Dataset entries
^^^^^^^^
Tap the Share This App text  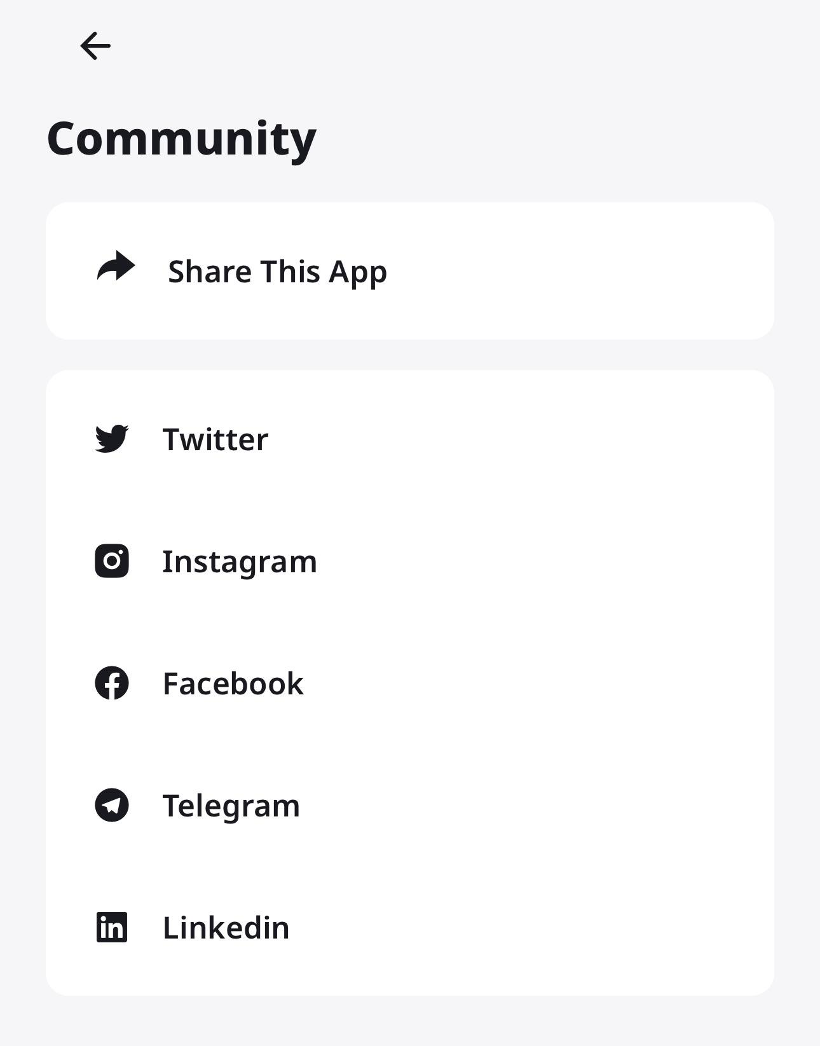(277, 272)
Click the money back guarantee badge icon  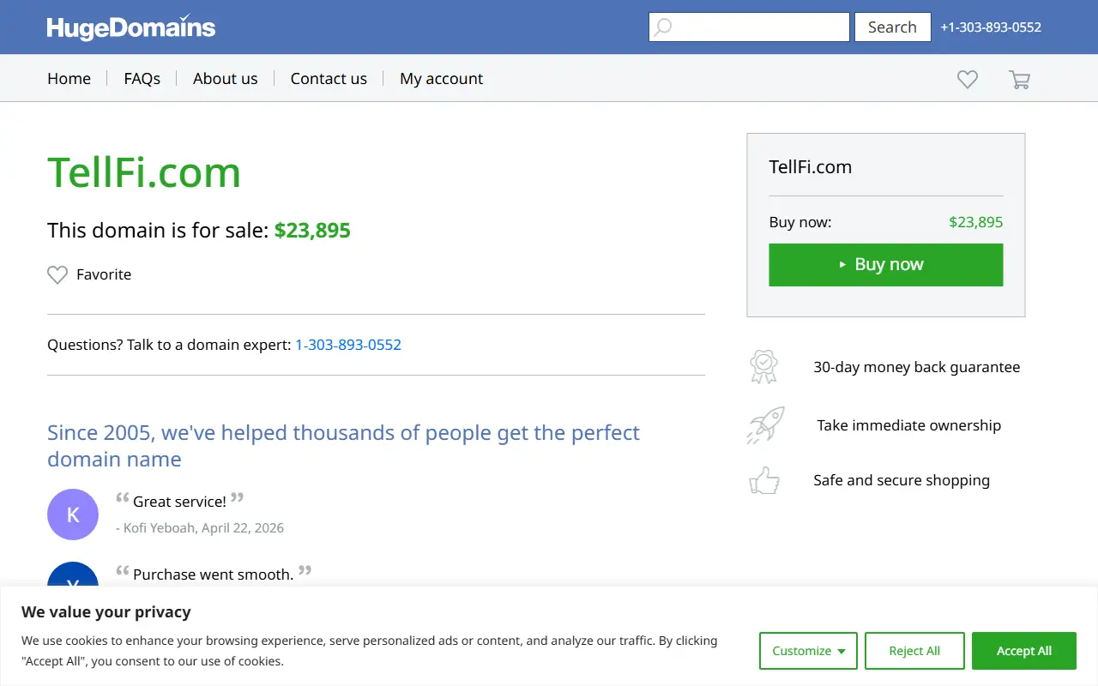click(x=763, y=367)
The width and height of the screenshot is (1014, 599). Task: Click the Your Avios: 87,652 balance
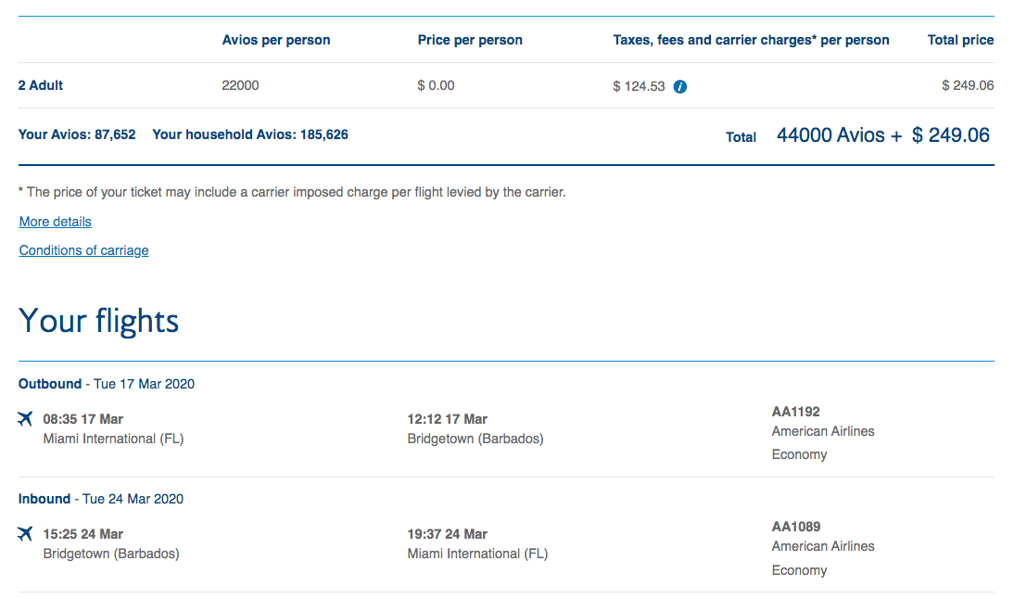pyautogui.click(x=77, y=134)
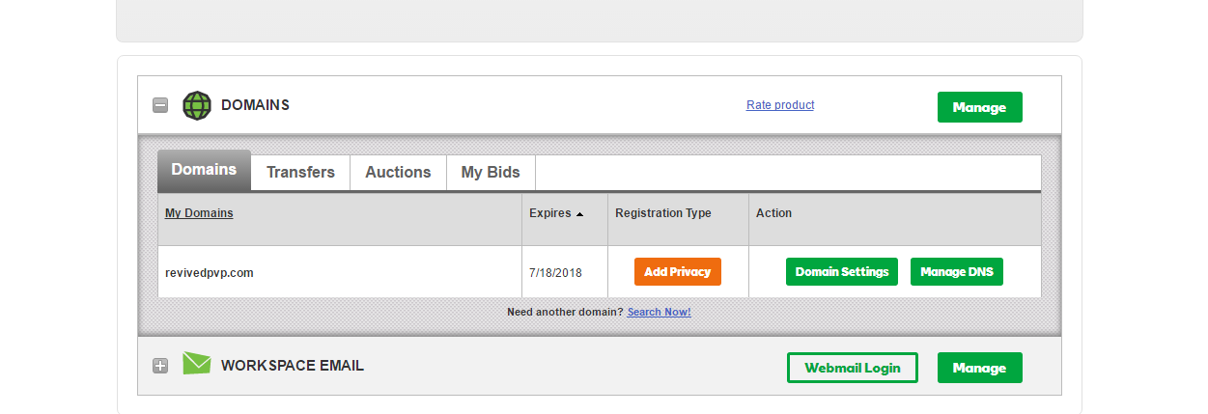Collapse the Domains section
Screen dimensions: 1208x414
[160, 106]
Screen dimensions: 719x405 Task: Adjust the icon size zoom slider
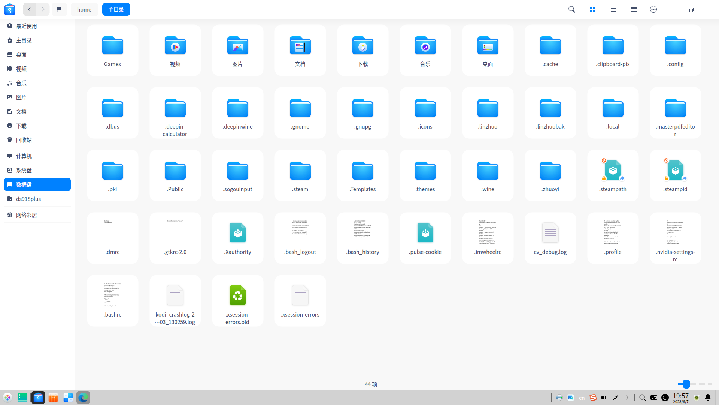tap(686, 384)
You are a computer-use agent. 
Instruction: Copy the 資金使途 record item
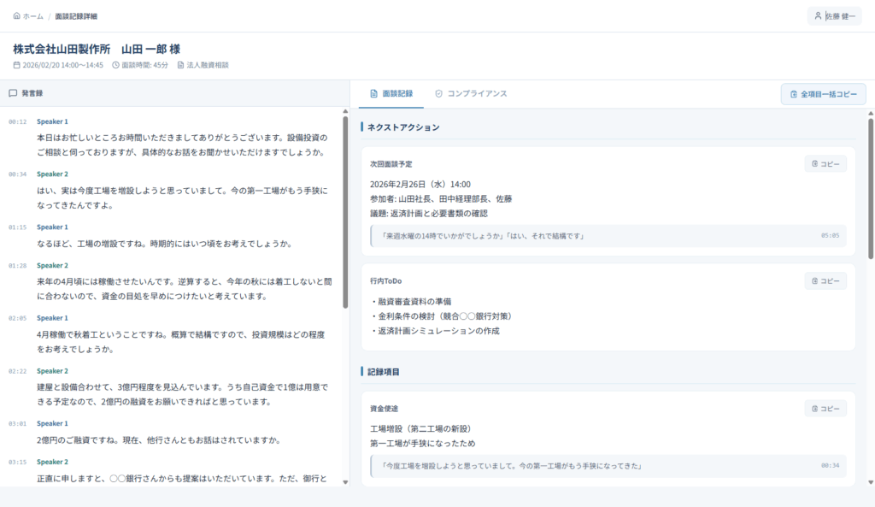tap(825, 409)
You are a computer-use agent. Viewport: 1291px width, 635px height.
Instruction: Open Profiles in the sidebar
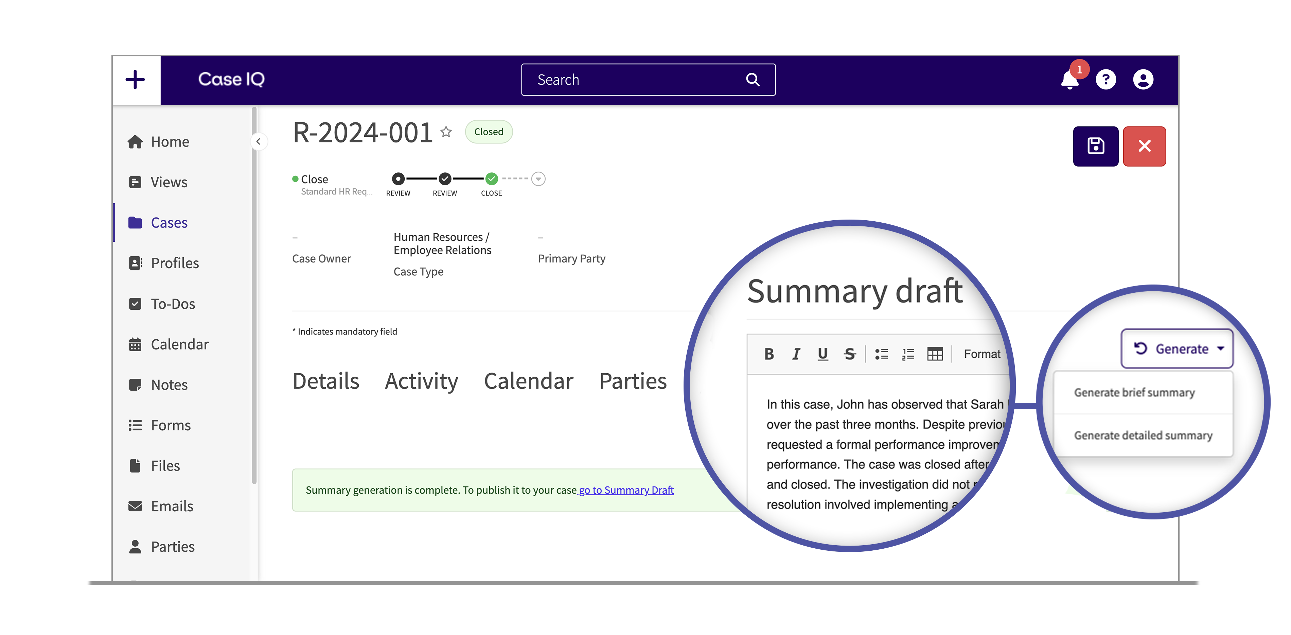click(174, 263)
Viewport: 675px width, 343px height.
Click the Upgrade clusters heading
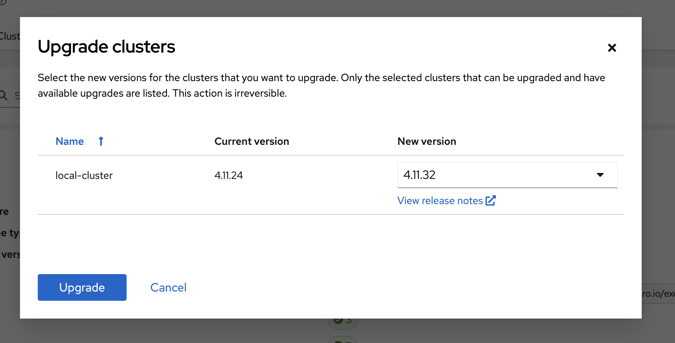click(x=107, y=47)
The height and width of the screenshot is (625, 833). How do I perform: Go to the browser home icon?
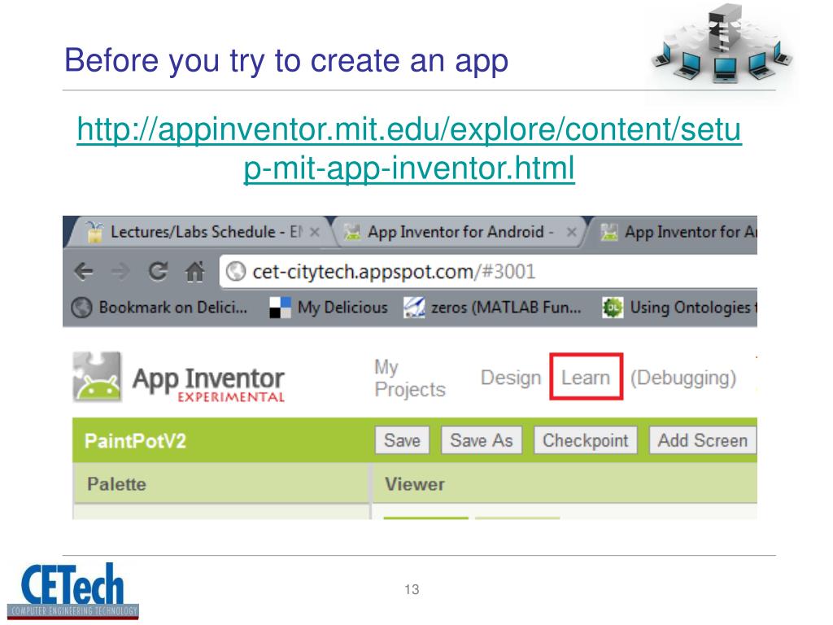tap(195, 271)
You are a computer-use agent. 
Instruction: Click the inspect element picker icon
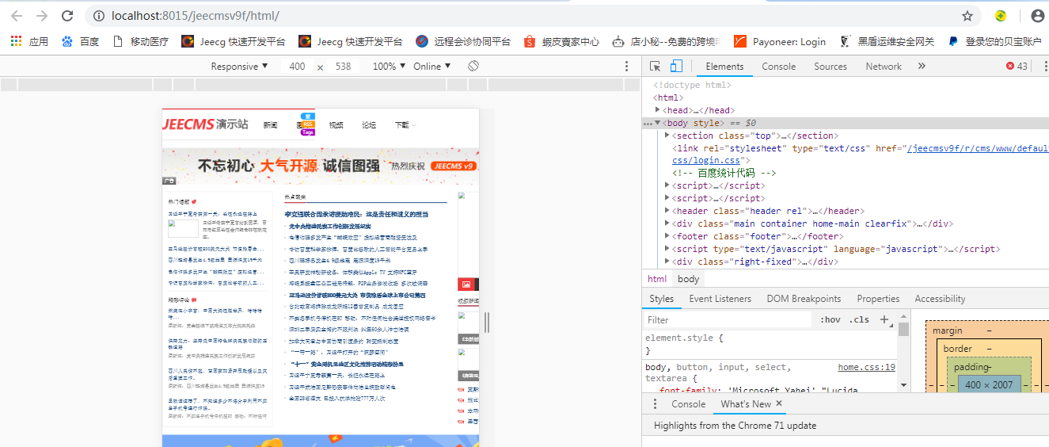point(656,67)
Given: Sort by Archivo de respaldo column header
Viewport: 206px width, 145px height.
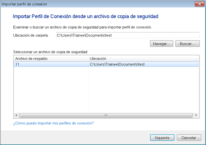Looking at the screenshot, I should click(51, 59).
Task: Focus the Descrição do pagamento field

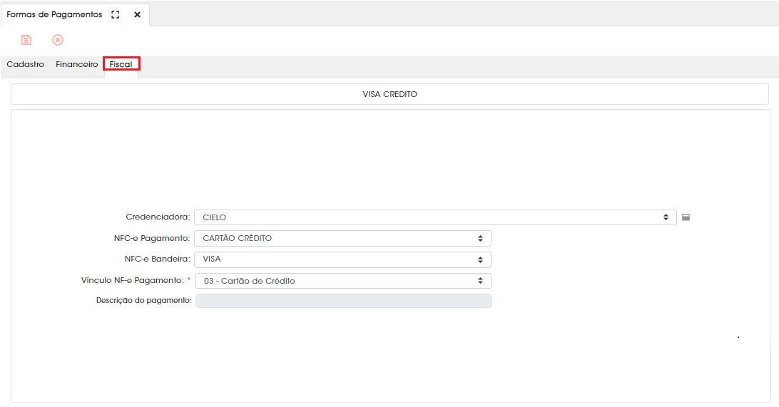Action: click(x=343, y=301)
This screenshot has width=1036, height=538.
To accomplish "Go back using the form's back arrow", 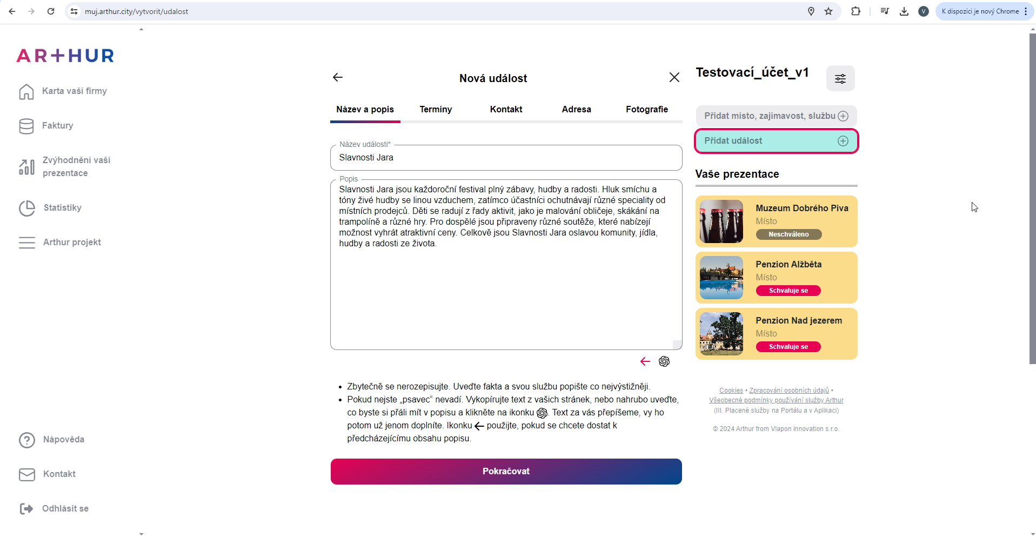I will pos(338,77).
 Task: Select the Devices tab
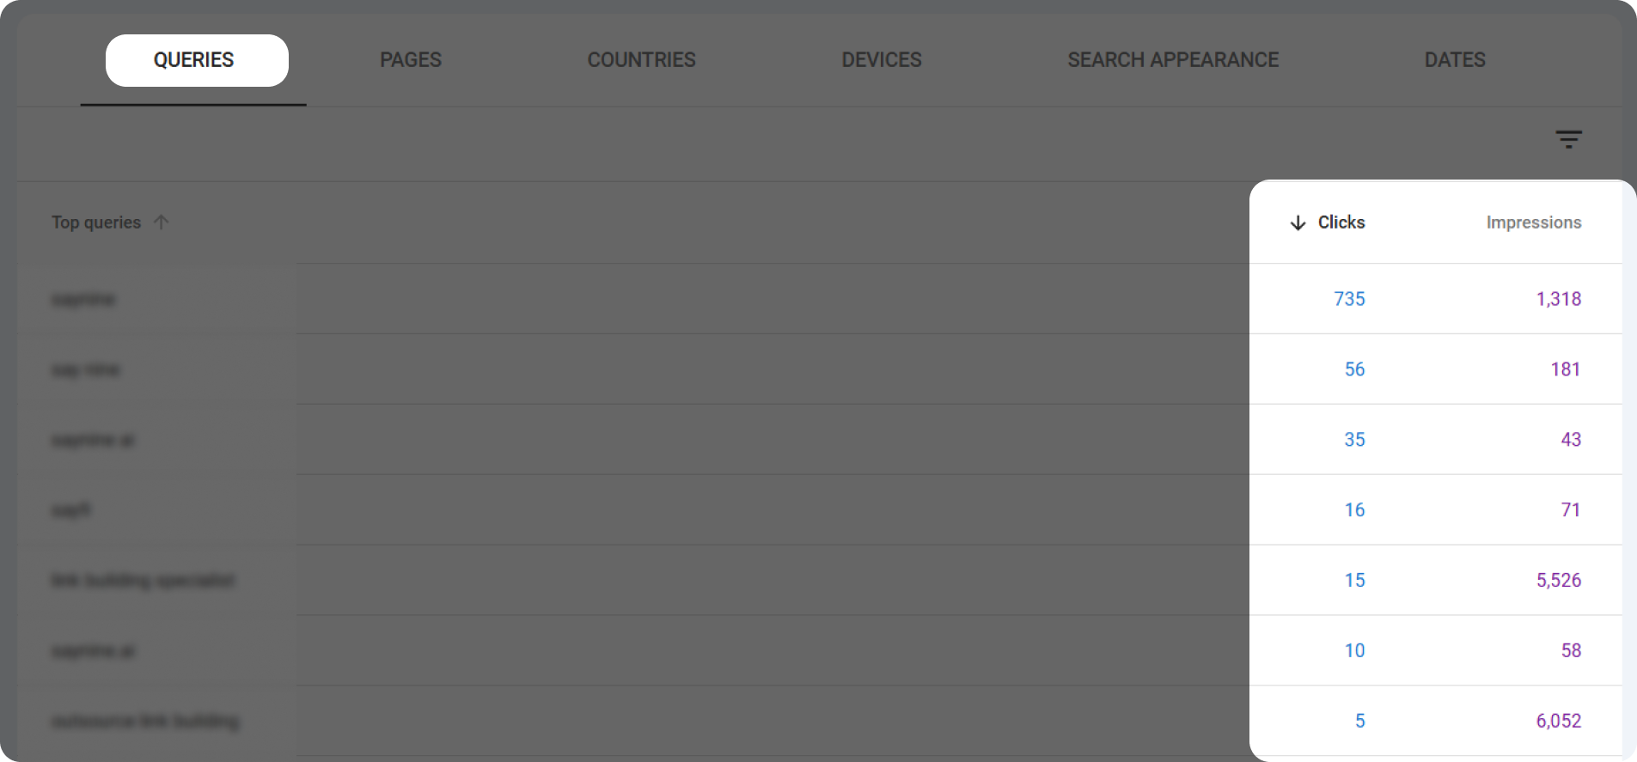point(881,60)
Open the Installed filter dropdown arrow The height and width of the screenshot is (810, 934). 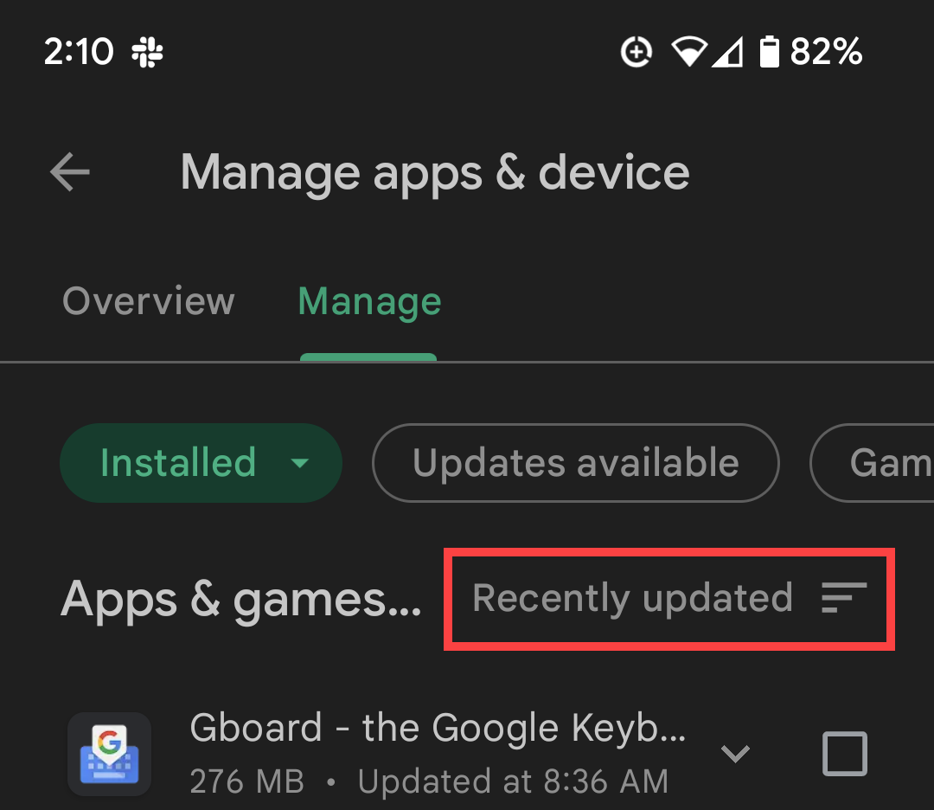click(299, 462)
^^^^^^^^
Set exercise: Pull out each line of the records above that contains the string "Viewport".

Solution below:
You are a computer-use agent. Viewport: 1291px width, 635px height.
Viewport: 675px width, 343px height.
Viewport: 206px width, 145px height.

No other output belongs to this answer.